What is data protection and how does it relate to cookie law? [White-Paper]

Posted on May 29, 2015

What is data protection?

The term ‘data protection’ probably feels a bit like ‘health & safety’ in that it’s seen quite frequently in a negative light – you don’t do that because of health & safety or you can’t do this because of data protection.


It might be quite deserving in some instances: one particular example is that of my baby nephew, who had a savings account opened his name when he was born. When setting it up, his mother checked that the baby himself wouldn’t need to phone up and manage the account (after all, how could he?). She was reassured that she would be able to do it on his behalf and, so, was pretty stunned when she phoned back a few months later to check the balance and was told “Sorry, as you’re not the account holder, I can’t disclose those details to you. Can I speak to the account holder instead?” Whilst tempted to put her 6 month old son on the phone to babble, she decided that it wasn’t all that likely to be successful!
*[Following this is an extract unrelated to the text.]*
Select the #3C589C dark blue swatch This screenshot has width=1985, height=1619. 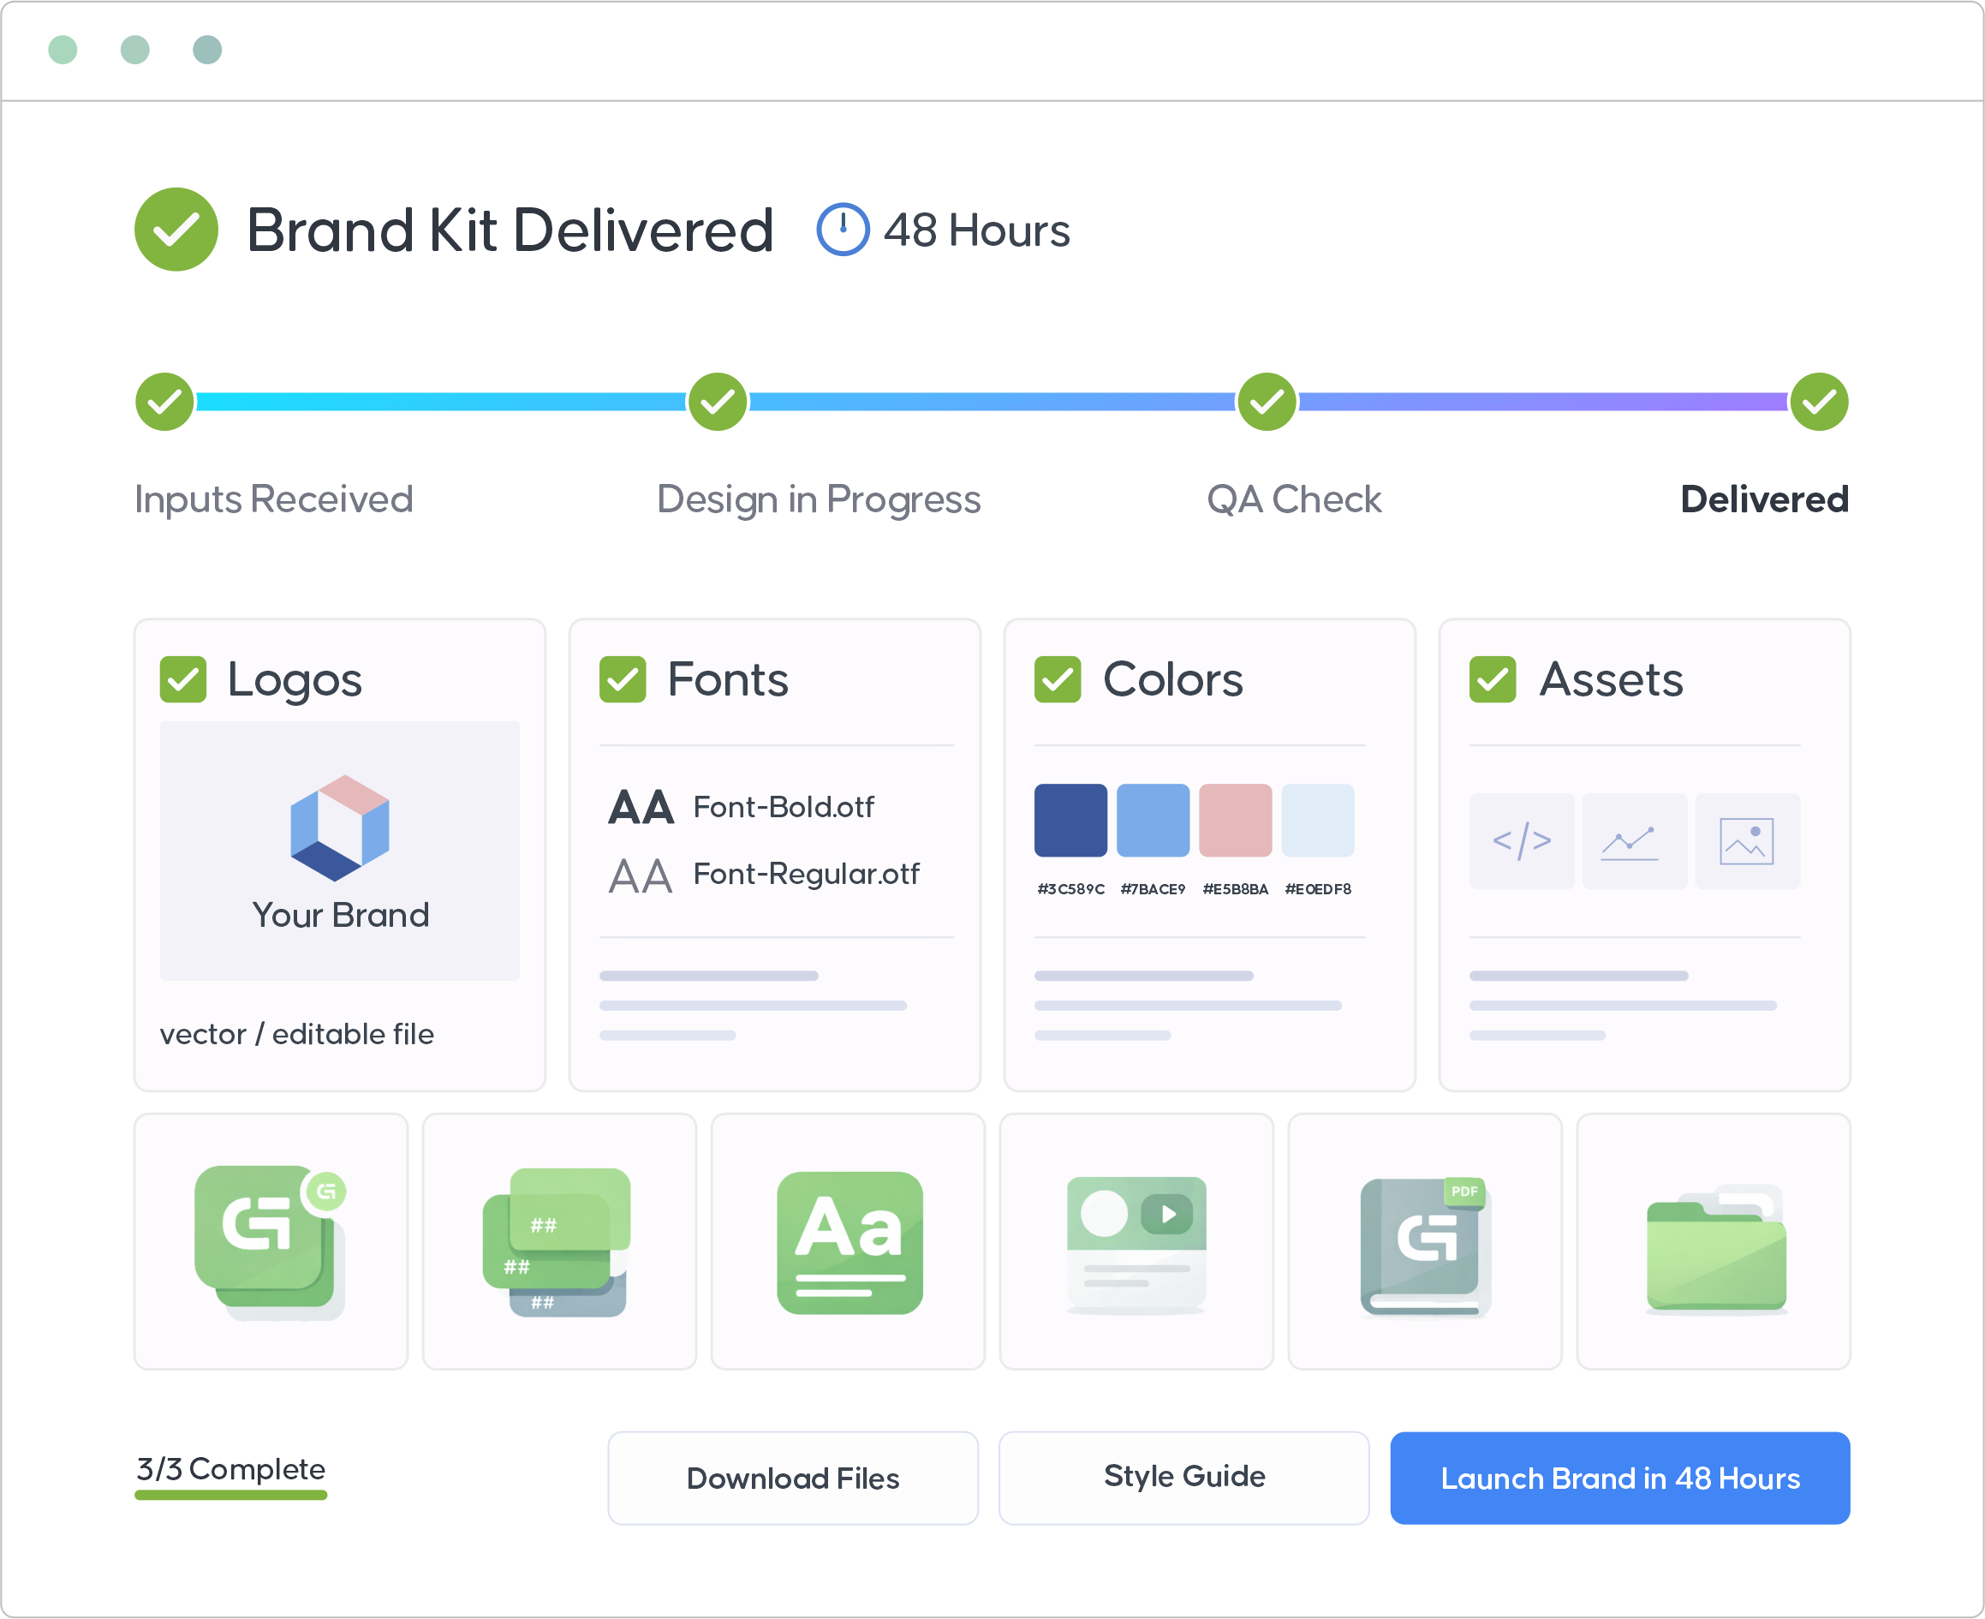[x=1070, y=820]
Data protection is actually something designed to keep us (ie, all living individuals) safe by setting the rules on how information about us can be stored, shared or used. It also grants you rights to see what information is held about you and to make sure that data held about you is correct. This is all controlled by the Information Commissioners Office (ICO) and they also maintain the Data Protection Register – officially known as the Register of Data Controllers (aka the list of companies who process personal data).

Managing a safe but balanced approach to data protection is a bit tricky as it’s constantly shifting with new tech innovations and changes in people’s habits.
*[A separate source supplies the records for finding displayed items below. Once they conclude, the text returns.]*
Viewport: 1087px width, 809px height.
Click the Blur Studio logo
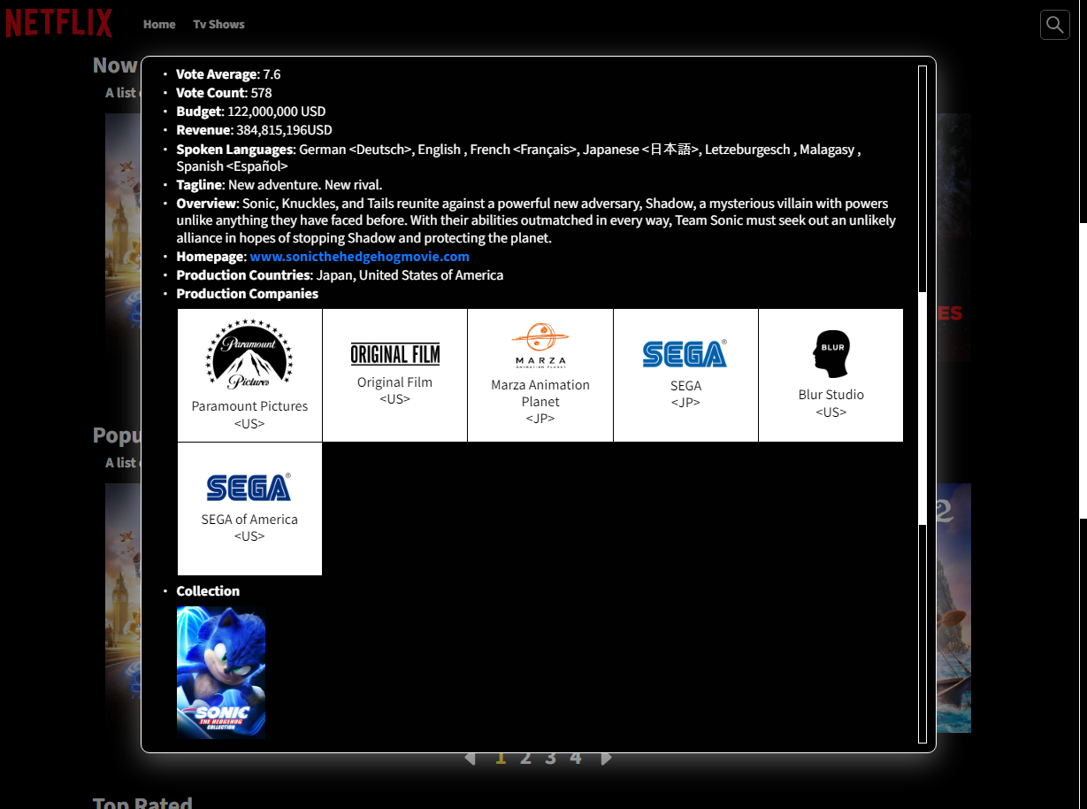[x=831, y=354]
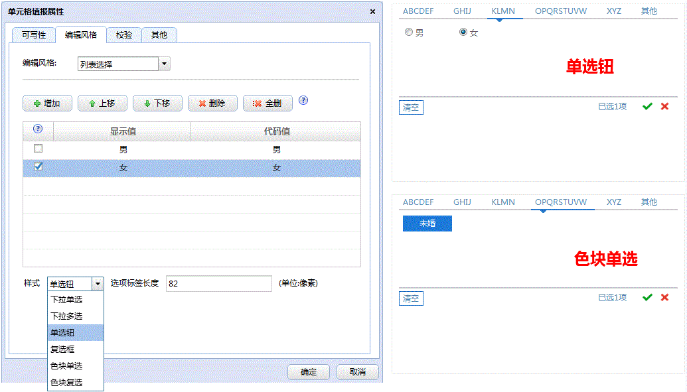
Task: Click green checkmark in 色块单选 panel
Action: click(x=647, y=298)
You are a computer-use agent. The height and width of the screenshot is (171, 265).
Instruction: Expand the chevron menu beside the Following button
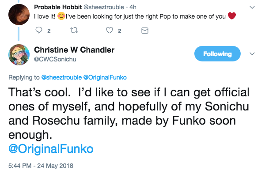(x=252, y=54)
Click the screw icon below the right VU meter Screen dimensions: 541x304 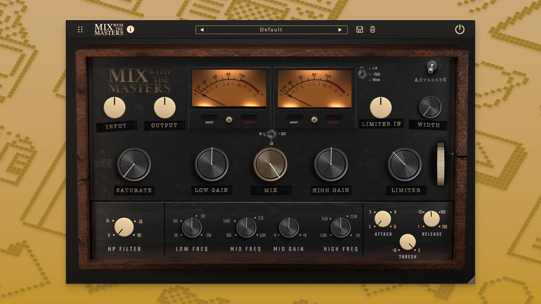(x=314, y=120)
This means that you have to stay on your toes. Here’s a flick tip for you: technically speaking, it’s perfectly legal for someone to tweet you and request their data (aka make a Subject Access Request). How would you respond to that? Perhaps consider a review of your Data Protection Policy to include what to do in that scenario, so staff don’t unwittingly handle it in the wrong way.

Another example of data protection in the modern age is Cookie Law. Technically speaking, this is actually called the Privacy and Electronic Communications (EC Directive) (Amendment) Regulations 2011 (UK Regulations). But Cookie Law is more fun and much less of a mouthful so let’s stick with that instead. What are cookies? This was a question we put to a group of teenagers a few weeks ago and this definition is, by far, the best:

“Data a website stored from your searches on the internet.


Amazing biscuits that taste amazing.”

While I wish we were talking about the amazing biscuits, we’re actually talking about the data stored by websites and an organisation’s legal obligations around their use. Specifically, a Privacy Policy must detail which cookies are used, why they’re used and for what purpose. It’s also why you now see cookie warnings pop-up on most websites (which incidentally, is a cookie itself...)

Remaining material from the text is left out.